Anonymous asked: I am currently homeless and staying with a friend until I can get back on my feet. My life is still one mad whirl as an artist, performer, theater designer and I work part-time at the theater where I do all this work. As my theater work is community based, there is no pay. I have dreams of success in some field that I am involved in and would love to be able to make a living at it. Or am I to be a part-time janitor the rest of my life?

Your concern is somewhat related to Mike’s just below, so I shouldn’t be surprised to see the Five of Coins resurfacing here.

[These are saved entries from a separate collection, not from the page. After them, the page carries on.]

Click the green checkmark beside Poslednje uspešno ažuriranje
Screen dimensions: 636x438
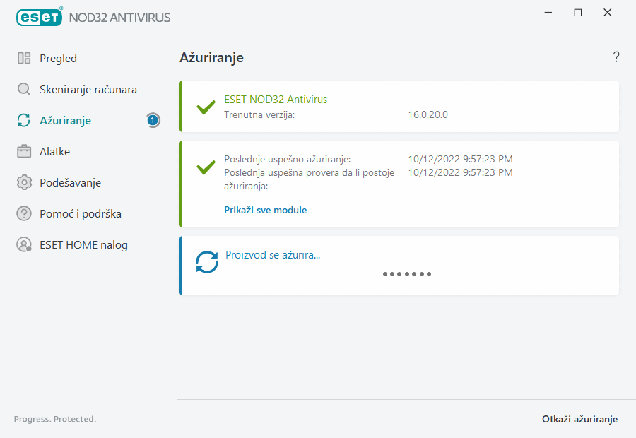pos(206,167)
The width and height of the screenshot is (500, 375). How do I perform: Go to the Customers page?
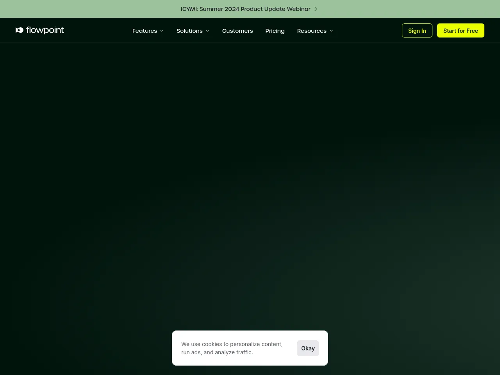(x=237, y=31)
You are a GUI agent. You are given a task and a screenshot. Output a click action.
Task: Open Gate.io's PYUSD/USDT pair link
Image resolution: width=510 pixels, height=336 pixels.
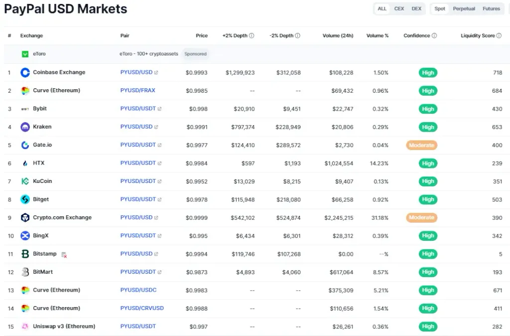coord(138,145)
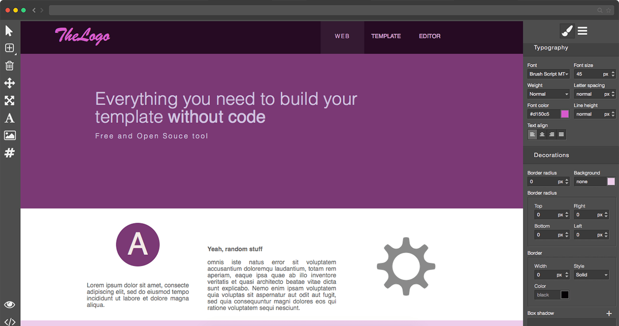Open the Font family dropdown
Image resolution: width=619 pixels, height=326 pixels.
pos(548,74)
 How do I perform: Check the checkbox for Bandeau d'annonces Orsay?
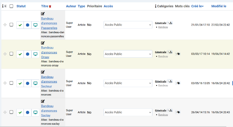(11, 54)
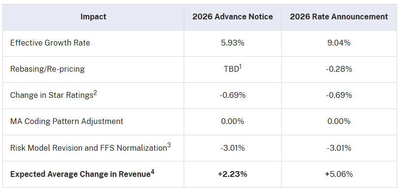Select the Change in Star Ratings label

click(52, 95)
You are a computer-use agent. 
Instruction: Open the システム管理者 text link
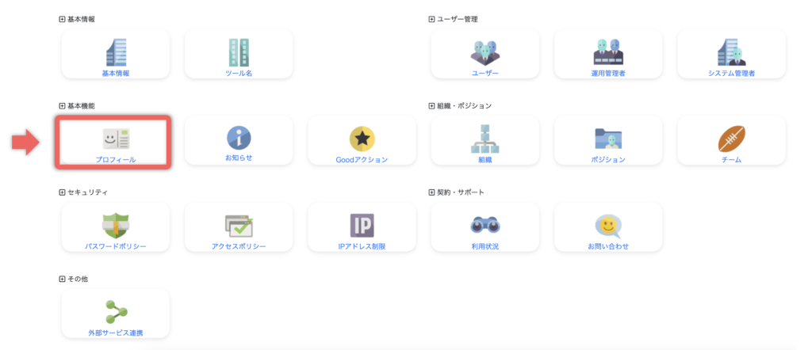tap(731, 73)
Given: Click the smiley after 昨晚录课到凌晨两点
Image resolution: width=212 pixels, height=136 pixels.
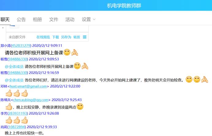Looking at the screenshot, I should [80, 107].
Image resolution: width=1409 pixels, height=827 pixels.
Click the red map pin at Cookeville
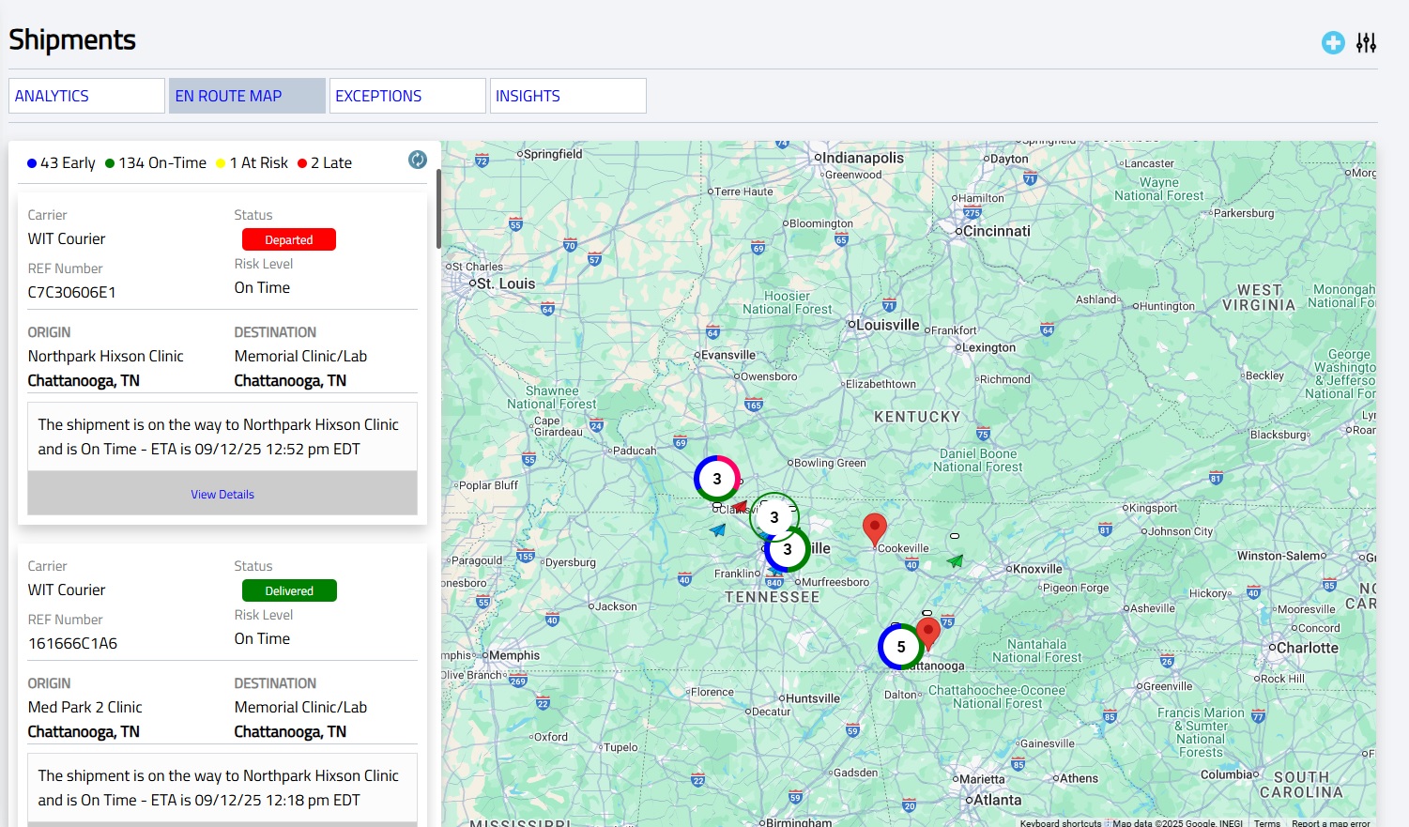tap(874, 528)
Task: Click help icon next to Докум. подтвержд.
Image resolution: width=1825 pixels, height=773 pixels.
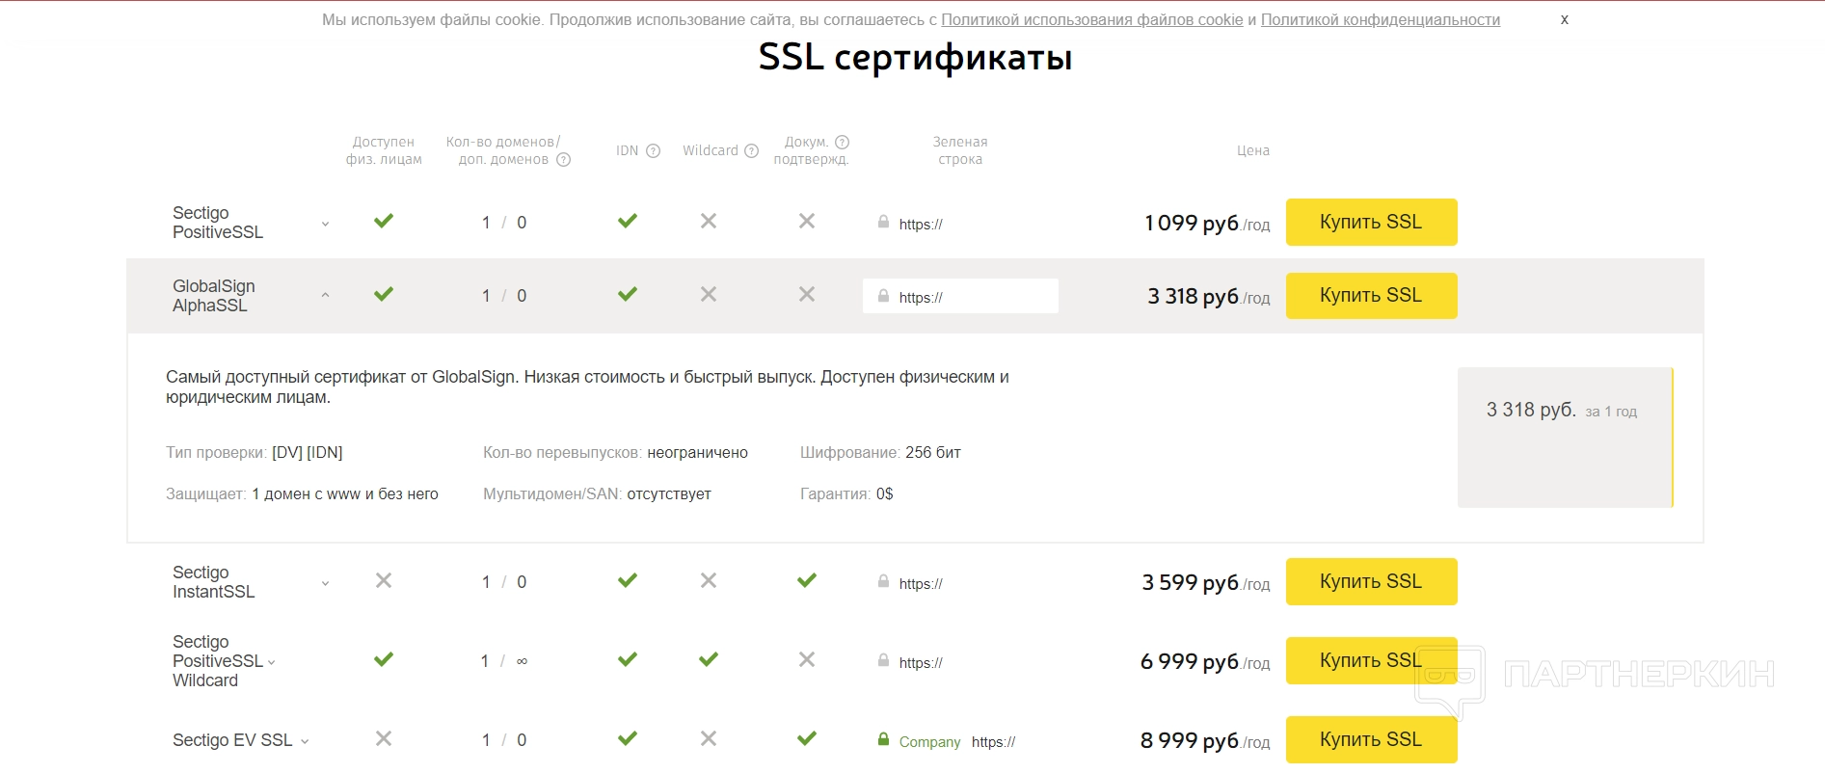Action: click(842, 143)
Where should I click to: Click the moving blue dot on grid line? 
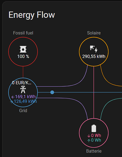pyautogui.click(x=52, y=92)
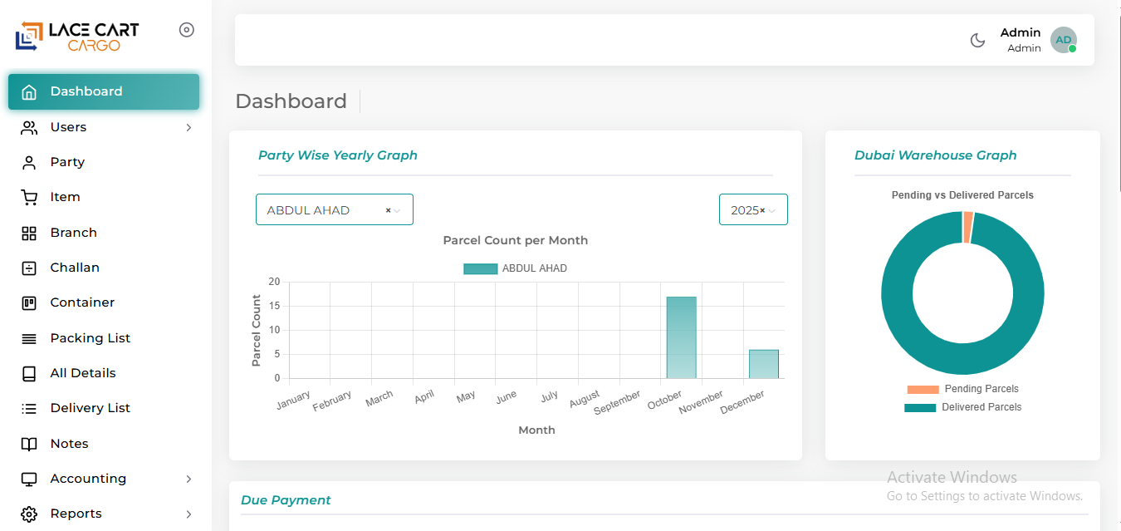Open the Admin profile avatar

click(1063, 40)
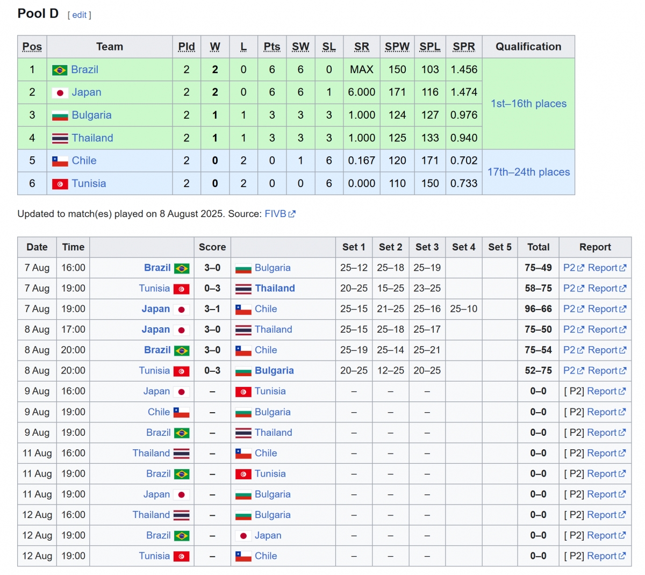Click the Japan flag in standings table

point(60,93)
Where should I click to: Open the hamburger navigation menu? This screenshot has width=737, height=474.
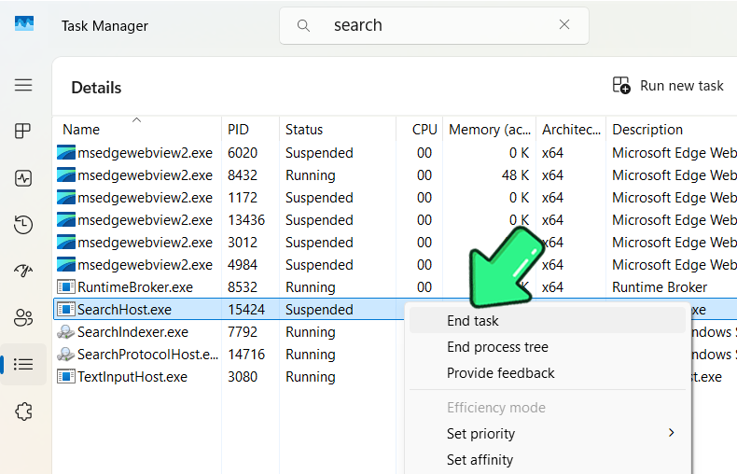pos(23,85)
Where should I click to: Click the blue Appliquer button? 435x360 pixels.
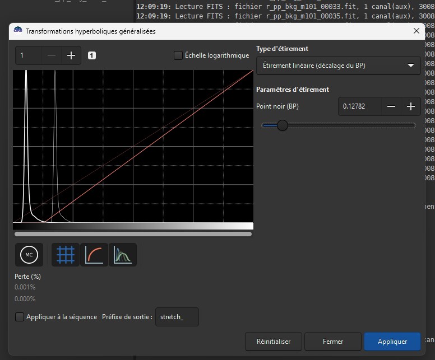click(392, 341)
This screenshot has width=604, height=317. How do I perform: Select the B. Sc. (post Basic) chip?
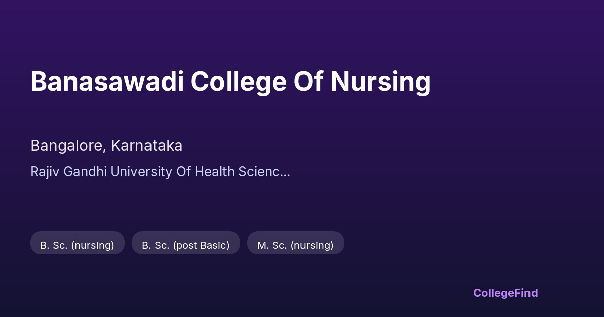[x=186, y=245]
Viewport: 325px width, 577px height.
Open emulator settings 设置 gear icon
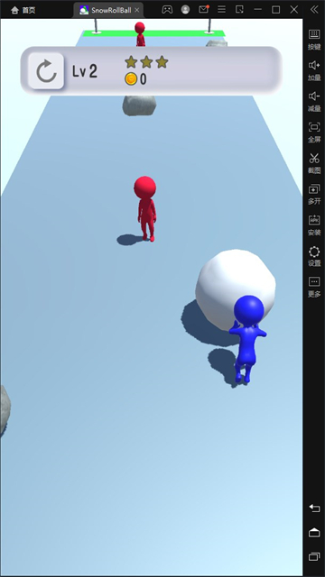click(314, 256)
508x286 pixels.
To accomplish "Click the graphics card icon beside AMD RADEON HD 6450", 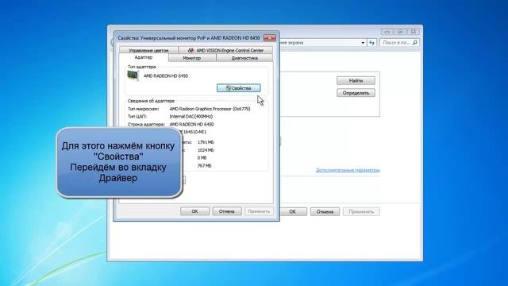I will (x=133, y=75).
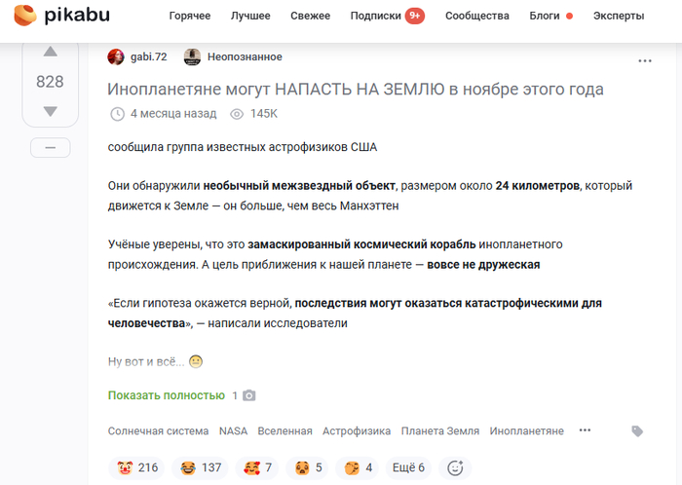682x485 pixels.
Task: Open the add reaction smiley icon
Action: (x=455, y=467)
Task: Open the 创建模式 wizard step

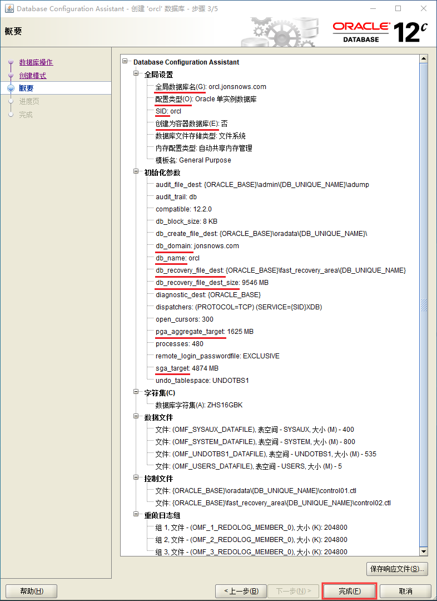Action: coord(33,76)
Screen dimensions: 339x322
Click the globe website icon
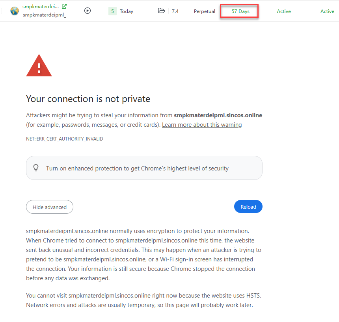(15, 11)

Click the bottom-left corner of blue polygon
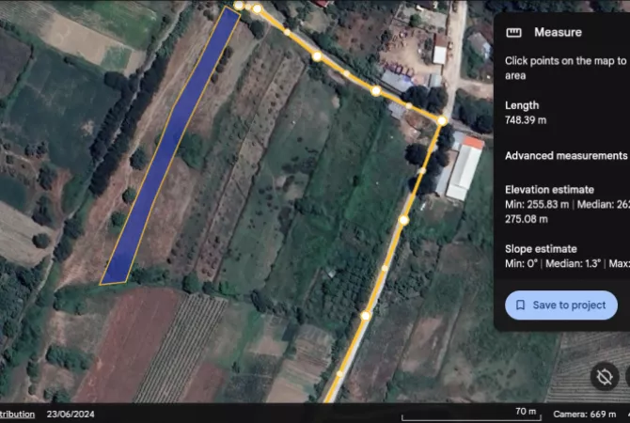[x=102, y=282]
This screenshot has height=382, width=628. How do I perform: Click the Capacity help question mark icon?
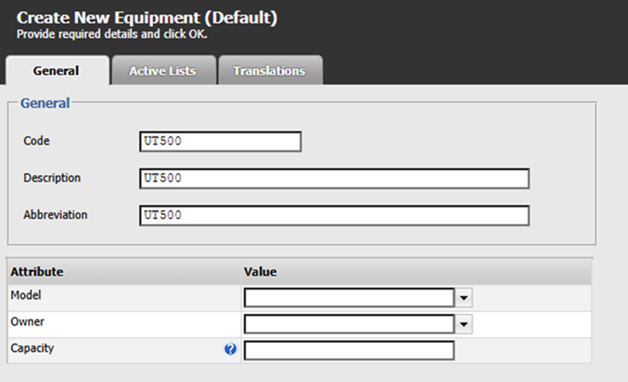tap(231, 349)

Reading from left to right, here is the story I see playing out:

1. You devote yourself to art, resolving to work hard and make the best of whatever comes your way financially speaking

2. You endure all sorts of hardship based on this decision, and lack many of the comforts enjoyed by those around you

3. You emerge on the other side of this as someone whose talent has been forged in the fire of endurance. You have the courage of your convictions, you’ve learned how to do a lot with just a little, your optimism has become leavened with realism, and inevitably your artistic accomplishments begin to be acknowledged by a larger circle of people.

I’m someone who’s gutted it out along a similar path, and it can be a long one. In my opinion, the key to (eventual) success and stability are fourfold: quality, quantity, personality, and longevity. No one or two (or even three) of these are necessarily enough in their own right. If it requires you to be a part-time janitor for another five years, is that worth it? I think so, but I don’t think it will come to that.

One thing: don’t get so swept up in your dreams and ambitions that you forget to take care of yourself and those around you. I work a lot more hours than I’d rather, just so I can satisfy my creative and my material needs. You have your entire lifetime to inspire people with your artwork — you can afford to take time here and there to learn how to provide for yourself.

On a practical note: learn how to apply for grants. Write to people who actually get paid to do what you do, and ask how you can follow in their footsteps. Offer to assist or intern. Look three steps ahead of where you are now and begin connecting the dots. Best of luck to you, Querent!